A palavra praça sofreu nas últimas décadas os efeitos das transformações urbanas. Deixando de significar de modo predominante um lugar de passeio, de encontro, de contemplação, tal como ocorria com muitas das praças brasileiras, elas se tornaram lugar de “circulação” em meio ao crescimento urbano. As duas primeiras acepções do dicionário Aulete Digital parecem indicar isso. Na primeira, temos a tradicional praça que evoca uma memória de formação das cidades e de períodos de auge da convivência e contemplação no espaço público: “Espaço público, ger. com assentos, coretos, plantas ornamentais etc., destinado ao lazer e ao descanso; jardim público”. Na segunda acepção, desaparecem os atrativos de natureza, sociabilidade e lazer e surge uma praça esvaziada, apenas rodeada de edifícios: “Espaço público cercado de edifícios”. A praça se tornou mais recentemente um espaço de “circulação”, de “pedestres”, em oposição ao espaço dos “veículos”.
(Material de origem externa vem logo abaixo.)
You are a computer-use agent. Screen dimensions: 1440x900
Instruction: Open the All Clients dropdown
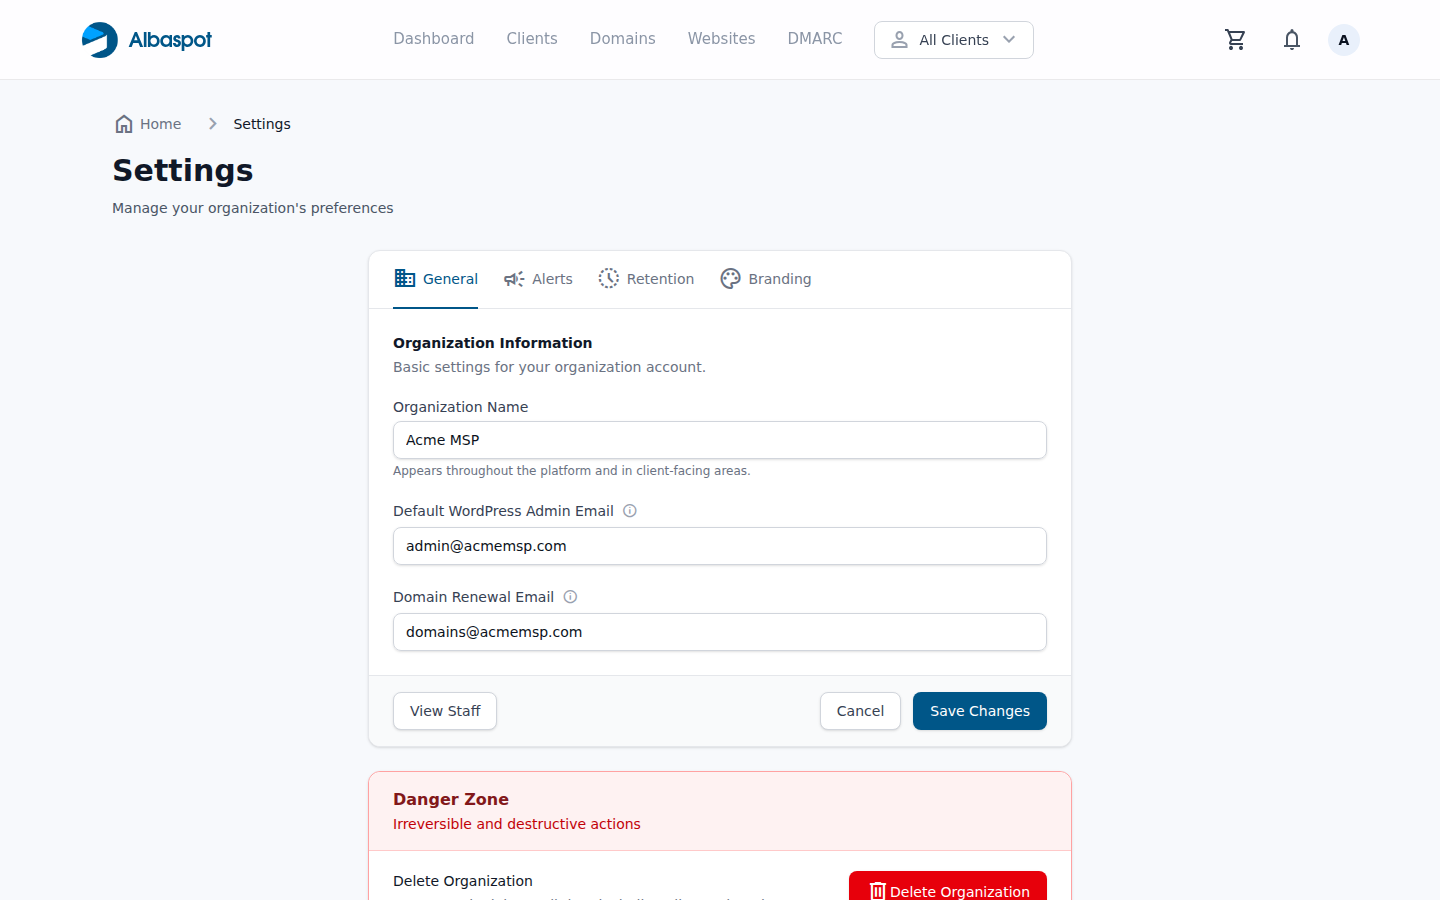coord(953,40)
Com movimento nas ruas e abertura de avenidas, o acesso às praças ficou mais restrito. Criaram-se praças em balões, em entroncamentos, em canteiros de avenidas, espaços instáveis entre lugar de passeio e lugar de circulação, ou somente uma paisagem urbana em meio ao trânsito.
Além disso, os acontecimentos de praça se ampliaram. A praça está sujeita à correria do dia a dia, à indiferença, a acontecimentos inusitados. Encontram-se reuniões momentâneas, rodas de conversa, propagandas, discursos, pregações, performances. A falta do Estado e a violência urbana marcam outras práticas: desempregados, pedintes, furtos, moradores de rua, camelôs, trabalho informal, etc. O policiamento é visto ora como ausente ora como ostentatório.
Além da praça contemplativa e da praça de circulação, há hoje em dia uma série de tipos de praça, dentre as quais podemos mencionar: a praça seca, que se assemelha ao antigo largo (um espaço amplo, aberto, calçado, sem jardins, de transeuntes e aglomerações), porém com características contemporâneas e que por vezes abrigam multidões; as praças históricas, com informações turísticas e culturais; as praças adotadas em parceria entre público e privado; as praças comunitárias que constroem identidades sociais; as praças de alimentação nos shopping centers.
Com a fragmentação espacial, as praças se apresentam de diversos modos no tecido urbano. As referências cívicas deixararm de ser onipresentes e se desgastaram. Enquanto isso, configurou-se uma ampla diversidade social, comunitária, associativa. E entre essas duas tendências, encontram-se os sinais dos excluídos, dos nômades, dos trecheiros, dos moradores de rua, dos pichadores, na tensão dentre a organização e a ordem da cidade.
Bibliografia
NUNES, J. H. Praças Públicas na contemporaneidade: história, multidão e identidade. Cadernos de Estudos Linguísticos, Campinas, 53(2): 157-168, Jul./Dez. 2011.